Mit dem Knüppel attackiert
Wir sehen die Silhouette eines Mannes, der mit einem Stock eilig bergauf steigt. Es ist Moriarty, der Dr. Watson mit einem fingierten Brief ins Tal hinab gelockt hat. Holmes ist allein. Was danach geschieht, geht aus Watsons Protokoll hervor: „Eine Untersuchung durch Experten lässt wenig Zweifel, dass ein Handgemenge zwischen den beiden Männern damit endete, dass sie hinunter taumelten, einer den anderen umklammert haltend.“ Der klügste Detektiv und der gefährlichste Verbrecher der Welt werden für tot erklärt.
[Hannes Binder: Sherlock Holmes – Das letzte Problem. NordSüd Verlag, Zürich 2022. 50 Seiten, 16 €]

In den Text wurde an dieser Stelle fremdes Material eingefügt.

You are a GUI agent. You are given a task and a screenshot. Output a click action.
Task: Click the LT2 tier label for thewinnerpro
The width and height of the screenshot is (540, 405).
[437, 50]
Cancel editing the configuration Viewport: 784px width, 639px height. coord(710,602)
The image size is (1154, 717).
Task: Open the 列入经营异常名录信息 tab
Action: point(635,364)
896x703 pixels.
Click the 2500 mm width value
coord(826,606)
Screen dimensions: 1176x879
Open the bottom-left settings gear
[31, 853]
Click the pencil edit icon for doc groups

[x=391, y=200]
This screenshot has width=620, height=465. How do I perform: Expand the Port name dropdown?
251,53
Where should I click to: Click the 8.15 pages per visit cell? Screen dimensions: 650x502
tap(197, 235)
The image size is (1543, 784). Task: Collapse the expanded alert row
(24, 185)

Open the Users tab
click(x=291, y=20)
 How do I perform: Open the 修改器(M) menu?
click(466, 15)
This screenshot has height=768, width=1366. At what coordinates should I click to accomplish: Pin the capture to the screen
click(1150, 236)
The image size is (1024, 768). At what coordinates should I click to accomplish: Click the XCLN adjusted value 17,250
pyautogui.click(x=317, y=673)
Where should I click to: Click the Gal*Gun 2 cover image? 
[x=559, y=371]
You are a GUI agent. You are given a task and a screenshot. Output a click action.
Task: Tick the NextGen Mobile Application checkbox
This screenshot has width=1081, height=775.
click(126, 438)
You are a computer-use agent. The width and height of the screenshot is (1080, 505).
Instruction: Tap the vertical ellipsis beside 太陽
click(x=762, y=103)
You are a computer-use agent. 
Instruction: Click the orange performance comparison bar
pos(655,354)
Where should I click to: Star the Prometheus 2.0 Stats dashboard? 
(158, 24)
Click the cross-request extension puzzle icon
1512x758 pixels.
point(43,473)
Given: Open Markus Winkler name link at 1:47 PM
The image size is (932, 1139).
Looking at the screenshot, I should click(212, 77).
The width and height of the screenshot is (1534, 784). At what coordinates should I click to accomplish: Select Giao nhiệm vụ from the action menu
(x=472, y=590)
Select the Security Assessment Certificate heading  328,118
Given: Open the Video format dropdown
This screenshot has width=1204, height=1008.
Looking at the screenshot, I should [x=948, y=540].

Hannes Binder, 1947 in Zürich geboren, ist mit seinen Glauser-Comics bekannt geworden, in denen er die Kriminalgeschichten um den Wachtmeister Studer in Szene setzte. Er arbeitet mit der Schabkarton-Technik, kratzt mit einer Feder die weiße Zeichnung aus der dunklen Pigmentschicht heraus, mit der das Blatt bedeckt ist. Das Verfahren erinnert an eine Radierung, die Schraffuren verleihen den Bildern Dynamik und eine Illusion von Dreidimensionalität. Großartig ist, wie Binder die Geschichte in der Abstraktion enden lässt, das herabstürzende Wasser scheint geradezu zu explodieren.
„Killed Holmes“, notierte Arthur Conan Doyle, als „Das letzte Problem“ im „Strand“-Magazin herausgekommen war. Der Autor hatte genug von seiner Figur und wollte sich historischen Sujets zuwenden. Allerdings hatte er die Rechnung ohne die Fans gemacht. Sie bekundeten mit schwarzen Schleifen ihre Trauer. Am Ende sah Doyle sich genötigt, seinen Helden wiederauferstehen zu lassen. In der Short Story „Das leere Haus“ war der Detektiv 1903 wieder zur Stelle.